Well, I did it. I kept the vow for the first day and chose a recipe from one of my all-time favorite cookbooks - The Best of Bon Appetit. (I happen to think it's pretty close to biblical in the world of cookbooks.) There's a plethora of gems tucked within those pages; gems that could easily spell the quick demise of the pounds I've recently shed.
Today's recipe was French Chocolate Cake with Chocolate Glaze. Sublimely simple ingredients and calculated preparation made for a sinful, yet delicate cake.
I've both read and heard that the key to ensuring a pleasurable result in most any recipe is to start with the best of ingredients. If you can, this is the place to splurge and indulge on things like chocolate.
Semisweet dark chocolate is irresistible.
Especially when the logo is so curious.
And when it's melted with unsweetened chocolate, butter and honey, it results in the perfect velvety bath for a cake laced with butter, sugar, eggs, ground almonds and breadcrumbs. Yes, breadcrumbs.
And what you have at the end is pure bliss.

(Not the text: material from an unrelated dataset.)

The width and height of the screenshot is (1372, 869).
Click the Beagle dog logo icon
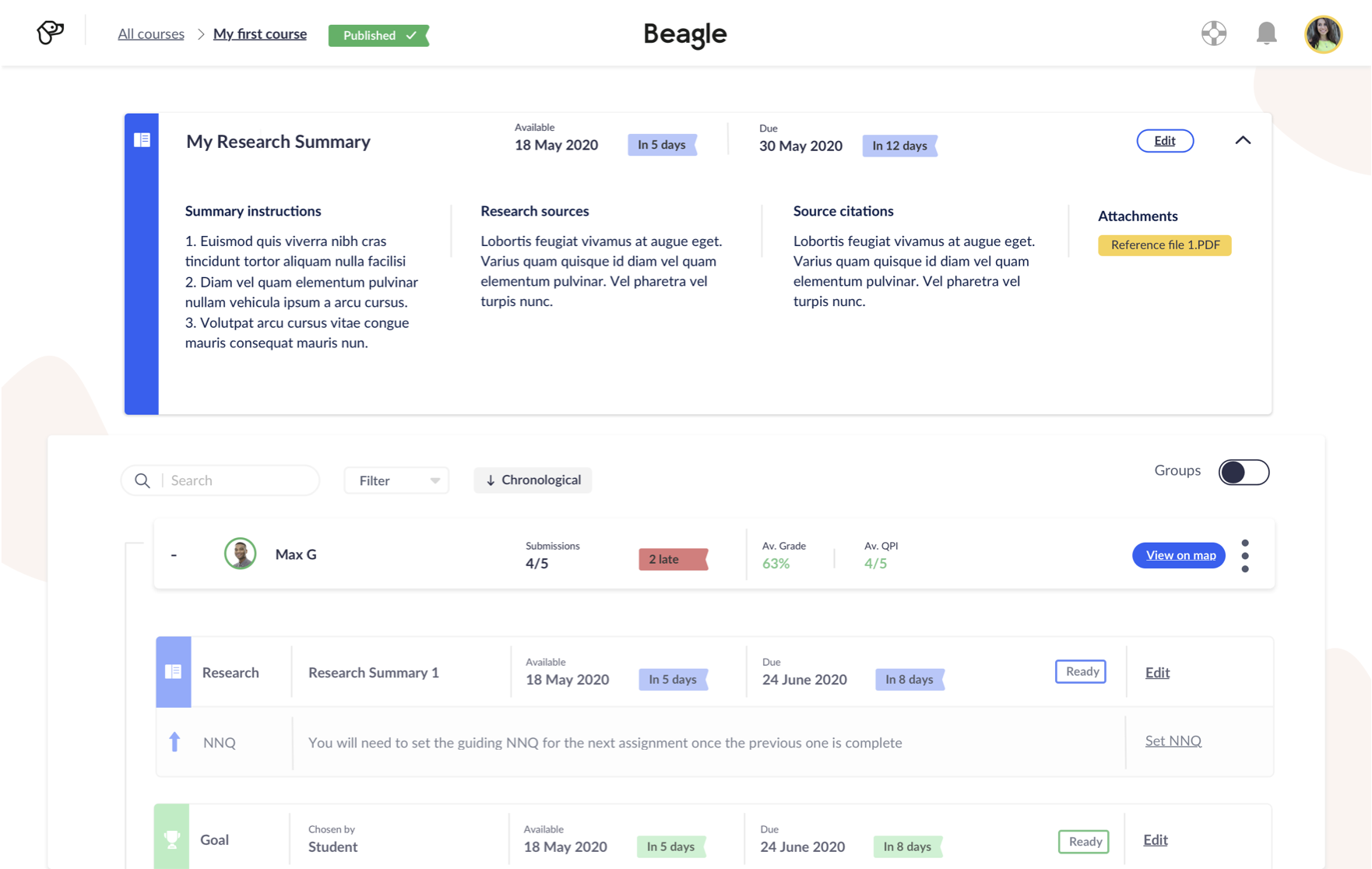[x=50, y=33]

One thing I concluded today was to focus solely on the recipe itself, taking far less pictures than I have before. I'm primarily focused on teaching myself (and perhaps achieving some uncomplicated personal goal) so I will rely on the principle of the recipe itself. And another thing, I believe in practicing something my mother drilled into me - read the recipe once, twice, and many more times before beginning. All too often a recipe can fail by missing one word - or in my case, looking at the wrong recipe when referring back to it for the instructions. Rather than spooning out dough for snickerdoodle cookies, I packed the dough into a 9-inch by 9-inch pan as though I was making snickerdoodle brownies.
Thankfully the French Chocolate Cake recipe was a hit, even though one key ingredient was omitted - orange zest. Instead of having a panic attack standing in the middle of our kitchen, I opted to forge ahead. But after tasting the rich and delicately tender cake, I believe it may have benefited from the orange zest. The zest would have added a subtle dimension. But as my husband pointed out, I can make it again. (Although he must like it fine since he's on his second piece.)

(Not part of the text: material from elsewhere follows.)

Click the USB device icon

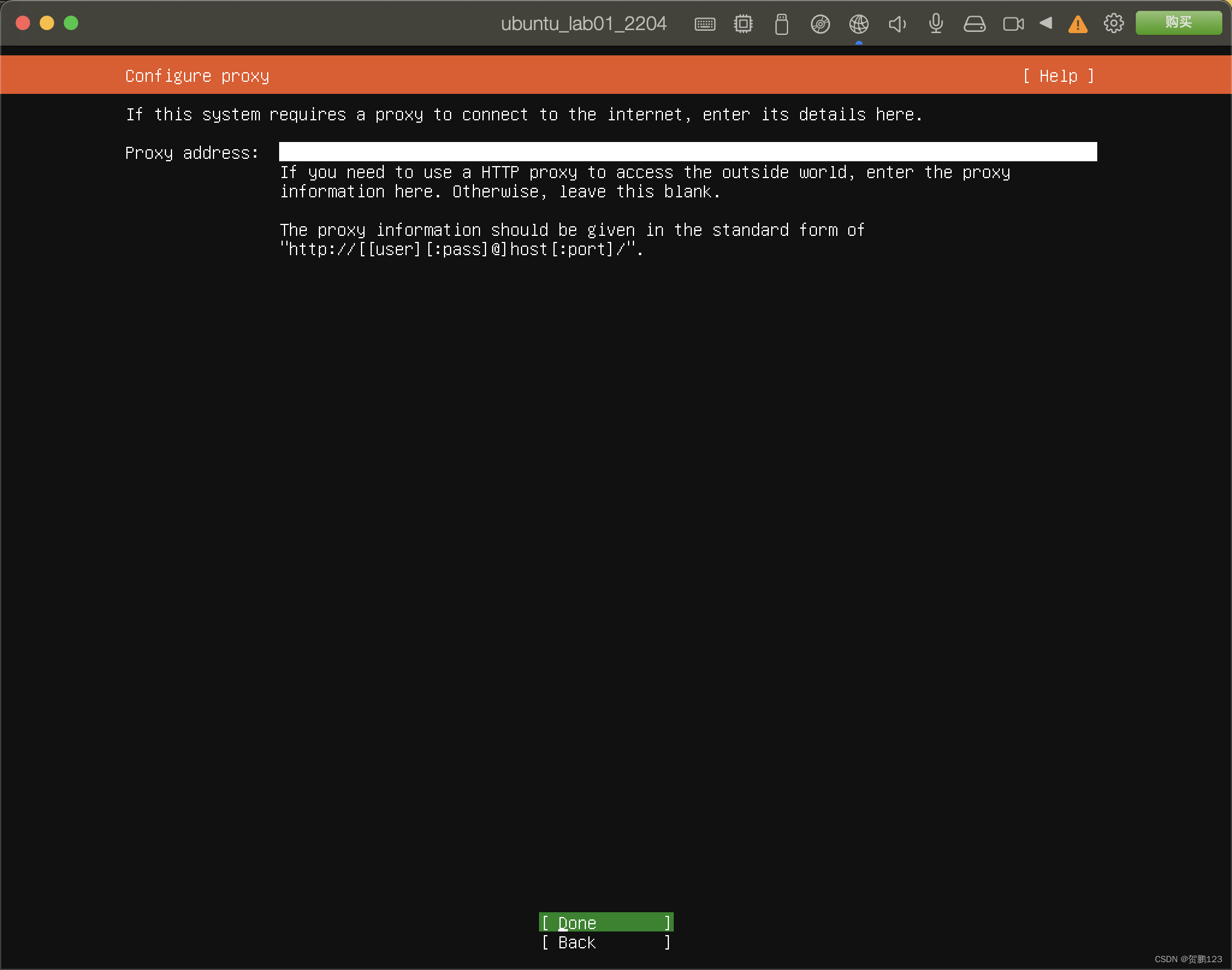[x=781, y=24]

Best of all, I've joined my love of cooking with my fear of the uncomfortable and quest for control into something that feels as much awkard as it does rewarding. The love definitely came from parents and their love of cooking. From my mother's Beef Wellington to Scallop and Mushroom Pie, or my father's Vichyssoise and Au Gratin Potatoes - and every "normal" thing in between - it all came from them. Thanks mom and dad.
As I'm currently planning, the next recipe will be Julia Child's croissants - perhaps as early as this weekend. And since I read the recipe before hand, I've already started attempting to commit the recipe to some form of my memory. It's a total 12-hour process to create 50+ layers of dough.